The art of writing good commit messages is a wide subject. This model commit message illustrates our style:

Fix a foo bug

The first line is the summary, 50 characters or less.  Write in the
imperative and in present tense: “Fix bug”, not “fixed bug” or “fixes
bug”.

After the summary more paragraphs with detailed explanations may follow,
wrapped at 72 characters.  Separate multiple paragraphs by blank lines.

You may use simple formatting like *emphasis* or _underline_, but keep
it to a minimum.  Commit messages are not in Markdown :)

Commit messages may reference issues by number, like this: See GH-42.
Please use `GH-` to prefix issue numbers.  You may also close issues
like this: Fixes GH-42 and closes GH-42.

Git Commit and Magit provide Emacs mode for Git commit messages, which helps you to comply to these guidelines.

Writing documentation

Documentation improvements are very welcome. Flycheck’s manual is written in reStructuredText and built with Sphinx. The source of the manual resides in the doc/ directory.

You need Python 3.4 or newer to install Sphinx for Flycheck’s documentation. On OS X it is recommended that you use Homebrew to install the latest Python version with brew install python3. On Linux you should be able to obtain Python 3.4 from the package manager of your distribution.

With Python 3 installed change into the doc/ directory and run make init to install Sphinx and related tools required for Flycheck’s documentation. We recommend that you use virtualenv to avoid a global installation of Python modules. make init will warn you if you do not.

When editing documentation run make html-auto to view the results of your edits. This target runs a local webserver at http://localhost:8000 which serves the HTML documentation and watches the documentation sources for changes to rebuild automatically. When you finished your edits it is a good idea to run make linkcheck to verify all links in the documentation. Note that this target can take a while especially when run on a clean build.

Run make help to see a list of all available Make targets for the documentation.
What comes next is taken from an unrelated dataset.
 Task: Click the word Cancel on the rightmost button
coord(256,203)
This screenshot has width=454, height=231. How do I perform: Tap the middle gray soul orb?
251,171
Documentation pull requests work in the same way as other pull requests. To find documentation issues sort by the documentation label.

Issue management

We use Github labels for basic issue management:

  • The red “bug” label denotes critical bugs in Flycheck that must be fixed urgently.
  • Violet labels describe the area of Flycheck the issue belongs to.
  • The green “beginner friendly” label denotes easy tasks for newcomers to the project.
  • Orange labels denote blockers.
  • Grey labels indicate resolutions to issues.

Out of tree contributions

There are many ways that you can contribute to Flycheck that go beyond this repository.

Answer questions in our Gitter channel or on StackExchange.

Participate in Flycheck discussions in other Emacs communities and help users with troubles.

Write extensions for Flycheck.


This contributing guide is heavily inspired by Rust’s excellent contributing information.